Llamazares sitúa en el mapa los lugares de la España imaginaria

Xesús Fraga
xesús fraga REDACCIÓN / LA VOZ

CULTURA

david de las heras

Su «Atlas» reúne textos sobre Jauja, Babia o los cerros de Úbeda, entre otros

28 dic 2015 . Actualizado a las 05:00 h.

Expresiones como «Esto es Jauja», «Está en Babia» o «Se fue por los cerros de Úbeda» forman parte del habla cotidiana y se utilizan para invocar un lugar colmado de abundancia y riqueza, referirnos a un ensimismado o hacer notar que alguien ha perdido el hilo de lo que estaba diciendo. Y, precisamente, por su condición de frase hecha se suele dar por sentado que esos nombres propios son ficticios. Pero aunque sí poseen una cierta cualidad de lo imaginario, si uno los busca en el mapa acabará por encontrarlos: en estos tres casos, en las provincias de Córdoba, León y Jaén, respectivamente.

«Son lugares a mitad de camino entre la realidad y la fantasía», describe el escritor Julio Llamazares (Vegamián, León, 1955), quien los ha reunido en un libro que se completa con otros textos sobre Las Batuecas, Fuente Obejuna, los pueblos de Pinto y Valdemoro y la cervantina ínsula Barataria: Atlas de la España imaginaria (Nørdica).

«Hay gente que se sorprende cuando saben que Jauja, por ejemplo, existe», afirma el autor.
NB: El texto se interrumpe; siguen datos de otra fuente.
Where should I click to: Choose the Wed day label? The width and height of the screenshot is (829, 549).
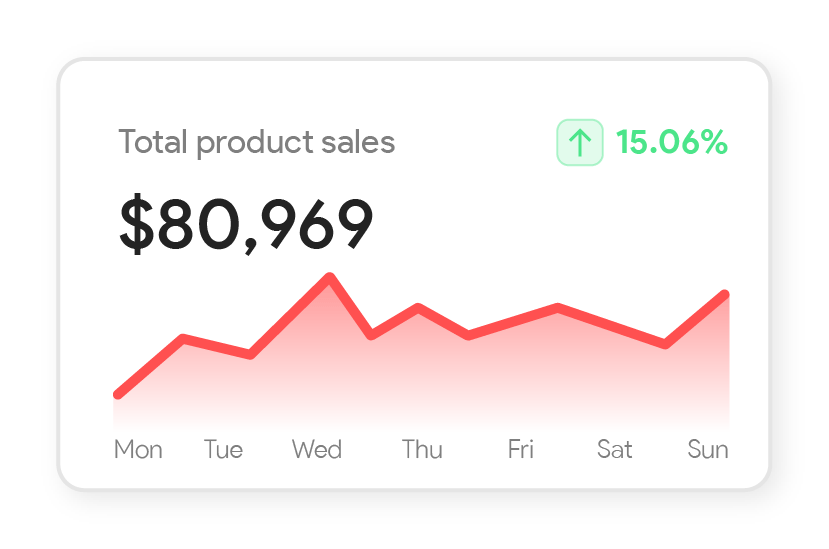tap(317, 450)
Existe en la geografía, pero también en lo que Llamazares denomina geopoética. Jauja pasó de la cartografía terrestre a formar parte también de la imaginaria cuando el dramaturgo del siglo XVI Lope de Rueda la eligió para titular una de sus obras, La tierra de Jauja. Más conocido es el caso de Fuenteovejuna -«todos a una»-, que gracias a otra pieza, en este caso de Lope de Vega, ha llegado a suplantar casi el verdadero nombre del pueblo cordobés de Fuente Obejuna. «Gracias a ese teatro popular la gente hacía suyas las frases que, a fuerza de repetirse, acababan por deshacer la realidad», evoca el escritor. Otros sitios tuvieron su carta de nacimiento en la literatura, pero es posible rastrear el lugar real que sirvió de inspiración: es el caso de Alcalá de Ebro, sobre la que Cervantes modeló la ínsula Barataria de la que nombran, en mala hora, gobernador a Sancho Panza.
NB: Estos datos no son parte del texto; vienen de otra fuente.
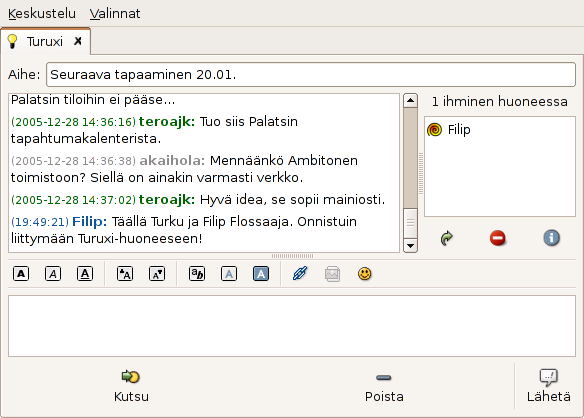The height and width of the screenshot is (418, 584).
Task: Toggle underline text formatting
Action: tap(85, 274)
En ocasiones, a la sorpresa de saber que estos lugares existen le sucede otra más, la de que su apariencia en la vida terrena no está a la altura de las resonancias míticas del refranero. En Jauja no hay rastro de los ríos de miel y leche, mientras que Pinto y Valdemoro, admite Llamazares, «nunca debieron de ser lugares muy bonitos». Aunque la decepción no siempre se cumple y en ocasiones hasta se revierte: tanto Babia como Las Batuecas son hermosos ejemplos del paisaje montañés y serrano; los cerros de Úbeda deleitan la mirada con interminables hileras de olivares trazados con tiralíneas (cuya repetición, en efecto, puede acabar por desorientar: de ahí el sentido del dicho).

Con este Atlas adquiere aún más peso en la obra de Llamazares la literatura de viajes, representada ya por títulos como El río del olvido, Tras-os-montes o Las rosas de piedra, este último un recorrido por las catedrales de España que espera su segundo tomo. «El viaje es fundamental en la historia de la literatura, desde el Éxodo a Marco Polo, las crónicas de Indias o la conquista del Oeste», enumera el autor. «Y el escritor es un viajero que va por la vida y de vez en cuando cuenta lo que ve y vive. Ahora, antes de viajar ya puedes ver las fotos del sitio al que vas, el hotel, el restaurante, el tiempo que va a hacer. ¿Para qué viajar, entonces?. A veces pensamos que vemos pero solo deslizamos la mirada. Hay que practicar lo que decían las señales de los pasos a nivel sin barreras en Portugal: ?pare, escuche, mire?».

San Andrés de Teixido

En el Atlas faltan dos sitios que Llamazares habría querido incluir: la isla de San Borondón y San Andrés de Teixido, «que navega entre las brumas de la fantasía y de la realidad». «Hay mucha gente que cree que no existe, que es una especie de Purgatorio de ánimas», sostiene Llamazares. Él lo visitó un día de San Juan, durante un paseo que le llevó hasta el santuario desde Cedeira, donde su mujer restauraba un retablo: «Encontramos al cura fuera de la iglesia, quemando algo. Entre el humo que lo envolvía todo, las nubes del Atlántico, que el cura era la única persona que vimos, los exvotos y esa magia que se barrunta antes de la noche de San Juan... parecía un lugar irreal de todo».